» Exercise aim
Extend the film review about the airport evacuation, picking up after its final sentence.

» Text section
Start of Block

The drama is gripping, somewhat resembling Rory Kennedy’s memorable “Last Days in Vietnam” but with a more targeted and reportorial remit that omits nearly anything happening outside the airport. Roberts’ need for a disciplined cadence is understandable. It amplifies the tension in an attempt to replicate those feverish days. Also, focusing on the airport keeps the film from following any of the myriad sub-narratives about what led up to the frenzied panic of a withdrawal. Left unsaid is any of the political machinations that led to the shaky truce, which mostly kept the Taliban from firing on Americans as the evacuation took place. Though several Marines remember the dissonance of discovering they had to collaborate with their enemy to maintain security, the discussion goes no further. The film’s perspective in those moments of moral and political confusion—describing with little comment how Afghan troops cleared the runways by gunning down and running over civilians—has a detachment which, while understandable for a journalistic-style film, can be rattling at times. (Matthew Heineman’s documentary “Retrograde” covers a similar stretch of time as this film but pays more attention to the humanity of the people involved.)

End of Block

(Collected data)
Start of Block

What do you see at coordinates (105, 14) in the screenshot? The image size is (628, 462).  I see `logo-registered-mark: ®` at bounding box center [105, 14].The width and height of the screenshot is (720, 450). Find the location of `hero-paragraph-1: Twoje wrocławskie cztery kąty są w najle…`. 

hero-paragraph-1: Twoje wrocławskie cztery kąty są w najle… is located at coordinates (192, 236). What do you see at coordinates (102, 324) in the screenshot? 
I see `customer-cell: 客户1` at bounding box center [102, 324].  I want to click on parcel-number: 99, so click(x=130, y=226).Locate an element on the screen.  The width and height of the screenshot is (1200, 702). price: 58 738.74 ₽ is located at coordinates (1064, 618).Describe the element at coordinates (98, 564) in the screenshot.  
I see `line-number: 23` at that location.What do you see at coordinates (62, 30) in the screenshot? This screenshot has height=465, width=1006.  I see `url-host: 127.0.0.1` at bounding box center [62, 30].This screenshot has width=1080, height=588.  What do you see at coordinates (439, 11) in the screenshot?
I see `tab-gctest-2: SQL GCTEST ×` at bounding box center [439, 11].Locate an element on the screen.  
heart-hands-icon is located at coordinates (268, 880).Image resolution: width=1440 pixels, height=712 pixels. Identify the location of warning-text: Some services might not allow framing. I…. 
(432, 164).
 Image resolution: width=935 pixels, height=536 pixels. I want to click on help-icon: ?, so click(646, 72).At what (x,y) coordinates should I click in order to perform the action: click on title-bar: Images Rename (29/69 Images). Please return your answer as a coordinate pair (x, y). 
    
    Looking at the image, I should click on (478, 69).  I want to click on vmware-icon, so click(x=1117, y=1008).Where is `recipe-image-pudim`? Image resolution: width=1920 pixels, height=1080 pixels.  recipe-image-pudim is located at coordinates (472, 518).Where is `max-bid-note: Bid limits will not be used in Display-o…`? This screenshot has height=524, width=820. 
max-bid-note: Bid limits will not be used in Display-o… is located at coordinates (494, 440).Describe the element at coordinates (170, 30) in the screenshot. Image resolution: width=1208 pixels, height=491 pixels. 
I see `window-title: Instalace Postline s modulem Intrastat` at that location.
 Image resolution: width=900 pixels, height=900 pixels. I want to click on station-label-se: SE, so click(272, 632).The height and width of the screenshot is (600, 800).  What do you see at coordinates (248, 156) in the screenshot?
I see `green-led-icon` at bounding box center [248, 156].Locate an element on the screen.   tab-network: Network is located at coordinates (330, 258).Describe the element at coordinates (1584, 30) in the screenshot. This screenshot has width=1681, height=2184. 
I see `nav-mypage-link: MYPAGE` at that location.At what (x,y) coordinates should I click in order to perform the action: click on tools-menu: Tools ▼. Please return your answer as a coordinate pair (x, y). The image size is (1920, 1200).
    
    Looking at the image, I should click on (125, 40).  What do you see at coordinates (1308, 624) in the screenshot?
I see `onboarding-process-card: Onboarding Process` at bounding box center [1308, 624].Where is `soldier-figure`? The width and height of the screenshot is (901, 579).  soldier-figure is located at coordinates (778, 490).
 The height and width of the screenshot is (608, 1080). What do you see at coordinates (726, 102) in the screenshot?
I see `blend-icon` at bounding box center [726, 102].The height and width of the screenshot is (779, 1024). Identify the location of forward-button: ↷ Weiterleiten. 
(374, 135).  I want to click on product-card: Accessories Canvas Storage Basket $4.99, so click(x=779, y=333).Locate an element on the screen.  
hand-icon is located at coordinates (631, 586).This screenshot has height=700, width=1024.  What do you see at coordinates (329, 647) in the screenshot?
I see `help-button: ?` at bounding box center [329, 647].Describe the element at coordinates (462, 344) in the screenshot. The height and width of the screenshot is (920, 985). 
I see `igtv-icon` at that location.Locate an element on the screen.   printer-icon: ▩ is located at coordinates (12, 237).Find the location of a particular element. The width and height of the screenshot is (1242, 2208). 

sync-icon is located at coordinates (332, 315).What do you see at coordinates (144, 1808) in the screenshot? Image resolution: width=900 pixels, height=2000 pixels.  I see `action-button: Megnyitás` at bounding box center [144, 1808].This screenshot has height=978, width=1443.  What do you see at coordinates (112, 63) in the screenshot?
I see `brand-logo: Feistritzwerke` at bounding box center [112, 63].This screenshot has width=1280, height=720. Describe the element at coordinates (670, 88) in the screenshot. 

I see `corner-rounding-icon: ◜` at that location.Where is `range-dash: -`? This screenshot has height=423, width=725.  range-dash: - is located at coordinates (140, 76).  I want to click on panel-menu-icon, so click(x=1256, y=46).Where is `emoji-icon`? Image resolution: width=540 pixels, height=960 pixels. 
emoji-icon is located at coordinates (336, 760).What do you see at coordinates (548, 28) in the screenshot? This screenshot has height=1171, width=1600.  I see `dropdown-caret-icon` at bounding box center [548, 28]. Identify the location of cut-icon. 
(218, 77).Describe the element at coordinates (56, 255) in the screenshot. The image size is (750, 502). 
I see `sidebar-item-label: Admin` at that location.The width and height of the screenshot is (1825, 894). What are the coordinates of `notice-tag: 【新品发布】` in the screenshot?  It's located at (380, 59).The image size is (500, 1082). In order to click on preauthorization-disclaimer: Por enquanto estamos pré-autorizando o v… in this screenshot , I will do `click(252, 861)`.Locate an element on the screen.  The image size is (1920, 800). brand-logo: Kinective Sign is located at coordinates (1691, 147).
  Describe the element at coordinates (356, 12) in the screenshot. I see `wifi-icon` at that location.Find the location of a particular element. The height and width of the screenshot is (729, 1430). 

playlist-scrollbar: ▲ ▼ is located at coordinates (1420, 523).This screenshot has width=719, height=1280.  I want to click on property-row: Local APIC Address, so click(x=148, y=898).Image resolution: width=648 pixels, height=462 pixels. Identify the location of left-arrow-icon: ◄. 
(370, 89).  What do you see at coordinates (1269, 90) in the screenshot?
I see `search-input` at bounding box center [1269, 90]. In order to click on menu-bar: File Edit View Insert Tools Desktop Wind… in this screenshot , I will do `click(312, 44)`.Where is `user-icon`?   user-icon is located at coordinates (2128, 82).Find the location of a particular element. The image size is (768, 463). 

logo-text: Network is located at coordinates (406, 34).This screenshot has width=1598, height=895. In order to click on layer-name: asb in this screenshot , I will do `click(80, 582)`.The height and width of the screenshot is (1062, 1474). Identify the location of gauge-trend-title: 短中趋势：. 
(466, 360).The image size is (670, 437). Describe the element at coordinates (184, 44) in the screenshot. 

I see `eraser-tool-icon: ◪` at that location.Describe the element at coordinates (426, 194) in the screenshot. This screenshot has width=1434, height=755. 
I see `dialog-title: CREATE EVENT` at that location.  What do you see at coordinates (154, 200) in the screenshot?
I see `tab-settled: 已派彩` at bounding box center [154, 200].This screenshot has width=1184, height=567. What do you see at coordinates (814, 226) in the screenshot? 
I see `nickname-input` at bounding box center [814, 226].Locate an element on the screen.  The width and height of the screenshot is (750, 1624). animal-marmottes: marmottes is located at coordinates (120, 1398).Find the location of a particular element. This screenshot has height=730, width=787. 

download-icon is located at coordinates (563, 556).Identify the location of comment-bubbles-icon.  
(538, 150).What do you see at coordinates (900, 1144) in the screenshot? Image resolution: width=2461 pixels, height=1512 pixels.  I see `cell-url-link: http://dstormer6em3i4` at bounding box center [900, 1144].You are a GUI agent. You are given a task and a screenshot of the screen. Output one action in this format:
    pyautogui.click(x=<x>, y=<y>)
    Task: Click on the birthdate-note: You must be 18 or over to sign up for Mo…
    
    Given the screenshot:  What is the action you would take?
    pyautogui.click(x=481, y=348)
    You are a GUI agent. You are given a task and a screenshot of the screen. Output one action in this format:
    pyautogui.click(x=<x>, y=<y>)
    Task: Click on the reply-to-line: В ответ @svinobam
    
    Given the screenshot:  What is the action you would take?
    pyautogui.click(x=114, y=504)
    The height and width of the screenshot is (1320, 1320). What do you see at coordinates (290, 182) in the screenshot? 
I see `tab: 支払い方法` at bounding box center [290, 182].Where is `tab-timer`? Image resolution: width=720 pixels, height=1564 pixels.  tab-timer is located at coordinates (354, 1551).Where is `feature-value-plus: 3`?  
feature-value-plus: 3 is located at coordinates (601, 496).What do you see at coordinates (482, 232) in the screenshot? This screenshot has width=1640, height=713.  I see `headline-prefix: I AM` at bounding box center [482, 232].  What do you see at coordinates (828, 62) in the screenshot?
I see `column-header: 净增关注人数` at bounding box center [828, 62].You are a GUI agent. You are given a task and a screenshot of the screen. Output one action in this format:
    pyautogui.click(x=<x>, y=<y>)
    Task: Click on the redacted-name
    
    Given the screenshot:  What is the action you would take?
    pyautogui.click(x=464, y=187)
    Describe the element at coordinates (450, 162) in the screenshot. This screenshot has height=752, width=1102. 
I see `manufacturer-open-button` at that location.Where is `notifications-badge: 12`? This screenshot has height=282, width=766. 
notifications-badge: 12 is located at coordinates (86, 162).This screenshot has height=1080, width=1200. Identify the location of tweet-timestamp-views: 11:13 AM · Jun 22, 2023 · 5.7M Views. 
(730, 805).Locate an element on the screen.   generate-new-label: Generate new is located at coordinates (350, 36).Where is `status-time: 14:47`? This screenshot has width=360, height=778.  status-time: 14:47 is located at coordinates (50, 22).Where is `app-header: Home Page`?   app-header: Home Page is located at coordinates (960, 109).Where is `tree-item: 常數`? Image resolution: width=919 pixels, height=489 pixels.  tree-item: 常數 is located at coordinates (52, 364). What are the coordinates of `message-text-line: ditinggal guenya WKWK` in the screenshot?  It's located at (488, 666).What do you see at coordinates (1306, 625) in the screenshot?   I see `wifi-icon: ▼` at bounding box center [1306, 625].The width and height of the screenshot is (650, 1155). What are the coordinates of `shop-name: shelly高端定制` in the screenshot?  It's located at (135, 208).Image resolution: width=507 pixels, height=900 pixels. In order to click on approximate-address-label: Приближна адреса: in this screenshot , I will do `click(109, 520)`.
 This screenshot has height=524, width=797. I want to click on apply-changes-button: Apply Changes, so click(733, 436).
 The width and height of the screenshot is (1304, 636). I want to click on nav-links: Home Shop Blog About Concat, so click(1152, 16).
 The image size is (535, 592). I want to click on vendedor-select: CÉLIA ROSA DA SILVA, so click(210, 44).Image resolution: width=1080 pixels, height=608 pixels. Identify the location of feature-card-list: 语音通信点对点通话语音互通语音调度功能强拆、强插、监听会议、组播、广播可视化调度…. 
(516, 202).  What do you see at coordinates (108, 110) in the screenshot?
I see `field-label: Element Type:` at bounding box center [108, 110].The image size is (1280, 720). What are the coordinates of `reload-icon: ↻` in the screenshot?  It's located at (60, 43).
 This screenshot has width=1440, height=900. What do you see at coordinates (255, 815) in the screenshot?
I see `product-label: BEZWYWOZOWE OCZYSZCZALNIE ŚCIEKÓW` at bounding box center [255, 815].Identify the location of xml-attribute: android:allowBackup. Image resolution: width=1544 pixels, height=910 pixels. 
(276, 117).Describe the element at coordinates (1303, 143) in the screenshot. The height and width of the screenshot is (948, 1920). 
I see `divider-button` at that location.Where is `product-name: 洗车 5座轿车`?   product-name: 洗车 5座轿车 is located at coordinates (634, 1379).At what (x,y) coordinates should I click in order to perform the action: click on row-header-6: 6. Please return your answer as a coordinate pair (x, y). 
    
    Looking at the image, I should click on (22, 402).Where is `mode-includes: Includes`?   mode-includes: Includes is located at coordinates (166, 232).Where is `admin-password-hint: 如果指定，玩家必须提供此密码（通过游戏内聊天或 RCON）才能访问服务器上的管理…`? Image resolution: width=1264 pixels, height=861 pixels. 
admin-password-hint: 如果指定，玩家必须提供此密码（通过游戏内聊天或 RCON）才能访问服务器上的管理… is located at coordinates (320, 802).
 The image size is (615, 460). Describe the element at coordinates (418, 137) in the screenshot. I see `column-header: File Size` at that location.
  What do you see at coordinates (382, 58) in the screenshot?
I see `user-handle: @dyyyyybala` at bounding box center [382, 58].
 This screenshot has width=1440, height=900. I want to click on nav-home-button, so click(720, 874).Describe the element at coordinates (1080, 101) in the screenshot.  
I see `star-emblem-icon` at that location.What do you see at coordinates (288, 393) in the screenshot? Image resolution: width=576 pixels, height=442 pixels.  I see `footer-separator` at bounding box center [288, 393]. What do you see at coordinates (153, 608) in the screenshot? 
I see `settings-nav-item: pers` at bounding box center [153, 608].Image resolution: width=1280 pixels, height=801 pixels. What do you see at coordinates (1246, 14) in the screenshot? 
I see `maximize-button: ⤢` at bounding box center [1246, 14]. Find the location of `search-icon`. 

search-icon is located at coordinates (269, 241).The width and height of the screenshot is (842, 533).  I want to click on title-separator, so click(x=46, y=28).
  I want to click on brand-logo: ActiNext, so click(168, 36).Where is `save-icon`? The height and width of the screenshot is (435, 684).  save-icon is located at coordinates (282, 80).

End of Block

» Answer below
Roberts cuts from shaky on-the-ground footage shot at Hamid Karzai International Airport—its very name an unspoken dark irony that hangs over the film—to reflective interviews with the people who were there. The Marines essentially provide the dramatic spine, especially Lt. Col. Chris Richardella, whose taut narration of the day-by-day action brings a degree of clarity to the chaos. To Roberts’ credit, he does not fall into the trap of many Western filmmakers who focus their Afghanistan War stories primarily on the American combatants. Instead, Roberts lets numerous Afghans, both civilians and (in a move some could view as controversial) Taliban, describe the mix of confusion, terror, and jubilation taking place on the other side of the barbed wire.

For the civilians appearing in the film, living under Taliban rule was non-negotiable. This is particularly true for the women, like the government minister who says with wearied resignation that she had to leave simply because “you cannot live” otherwise. Given their faster-than-expected victory, the Taliban interviewees are cheerful and sanguine, not to mention sometimes young enough to have been children when the war began. One, who says he joined the Taliban after the Americans killed two of his family, appears particularly satisfied at the victory. Another explains in a chillingly understated manner that Afghan civilians needed to be stopped from leaving so that they would not “adopt the American way of life.” Despite that warning, over 120,000 Afghans managed to be airlifted out of the country before the Americans left, smashing their equipment on their way out of the country.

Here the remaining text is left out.